There is a type of Wheaties box love at which we are all too skilled.
Those who get their pictures on the Wheaties box do so because they have performed well in some athletic venue. We fans pay close attention to these ‘heroes’ because of their performance, and we ‘adore’ them. We are good at it.
So good at it, that we transfer such performance based adoration to all other relationships. We love others when they perform well for us and meet our expectations. Our children hit home runs in little league or bring home a sterling report card or otherwise measure up to our standards, and we are all over them with favor. Our wives act according to the notions we have regarding what a wife is to do, whatever that might be, and we are quick with words of love and affection. And our churches or pastors do for us what we expect them to do, and we are their biggest champions.
Such love is easy, but fleeting and ultimately unfulfilling.
For pictures do not remain on the box forever, and those we ‘love’ will some day fail us. When the pictures fall off the Wheaties box, our adulation disappears. The child suddenly hears no words of encouragement, but only words of disappointment and scorn. The wife stops meeting her husband’s standards, and thus stops hearing from him endearing words (as he looks for another woman who will meet his standards). And the church becomes another disposable commodity, not a collection a relationships to be cherished and worked through.

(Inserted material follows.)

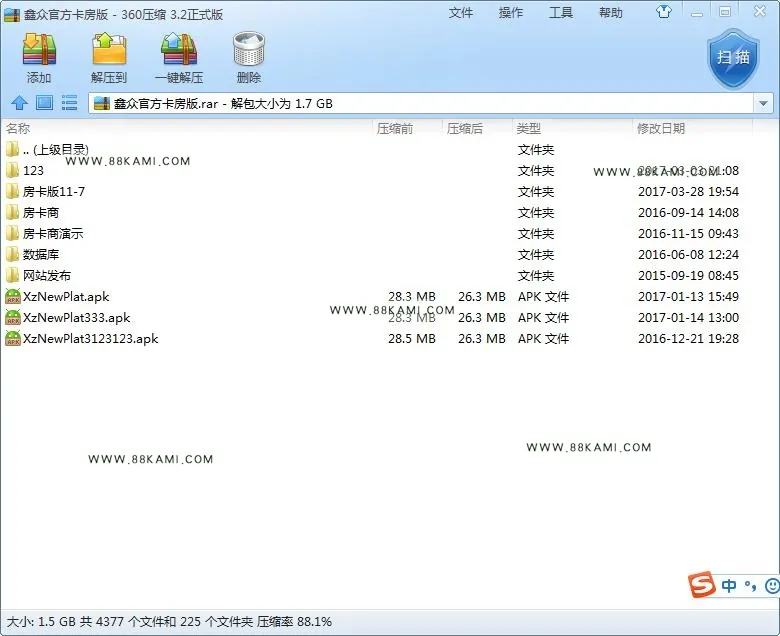Expand the archive path dropdown arrow

tap(763, 103)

So strange this should be true of us who claim to know something about the gospel of Jesus Christ. When Christ gave his life for us, our pictures were hanging elsewhere than on the Wheaties box. Yet he loved us. And he still does. Christ looks at us with a deep affection, sacrifice, and love that is unrelated to our performance. I fail him and his love for me never changes. For him it does not matter how well we perform, it does not matter where our picture is placed. He still loves us.

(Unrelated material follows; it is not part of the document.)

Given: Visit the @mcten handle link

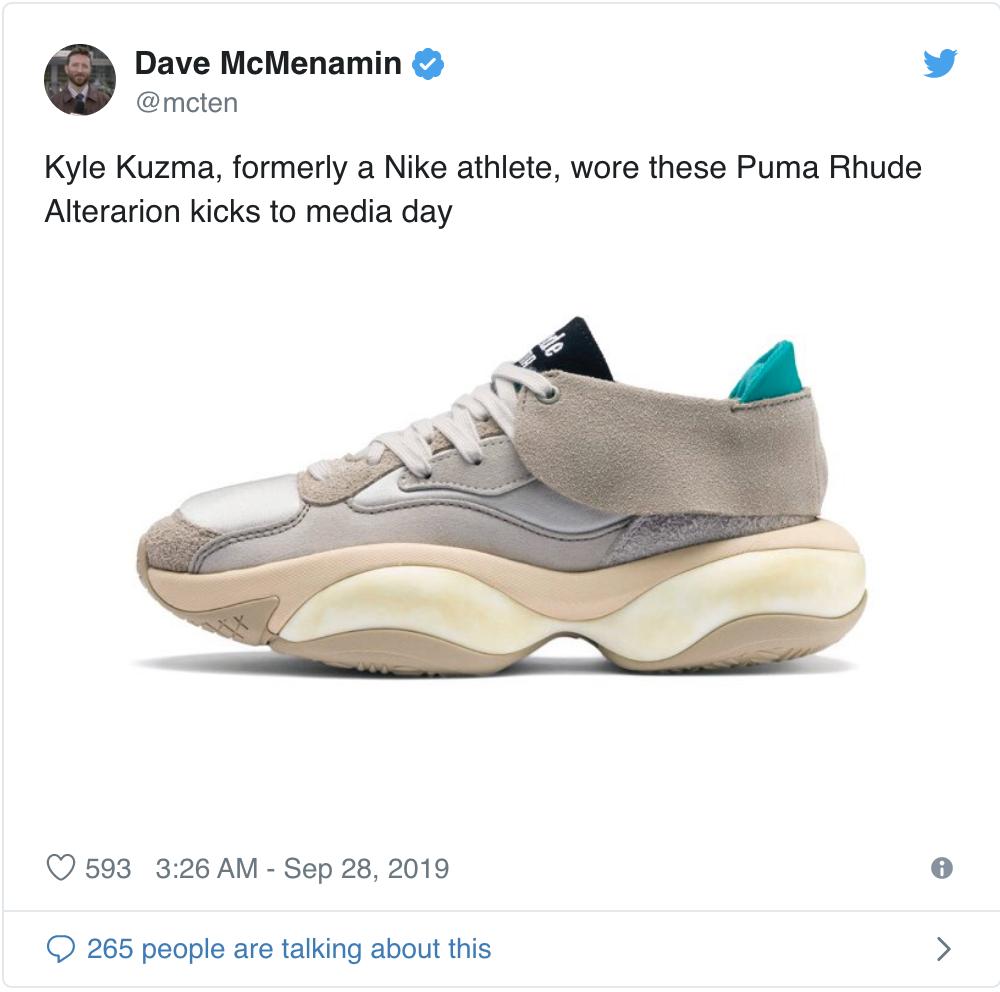Looking at the screenshot, I should click(x=187, y=103).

We need to see this deeply so that our love for others might be freed and transformed. Only then will we show genuine affection to our spouse or our children or our friends, an affection given not because they perform well for us or satisfy us, but because they are those we want to love. Period.
If we only love when our spouse or child or church is worthy of Wheaties box notice, we will never be freed to love out of reverence for Christ.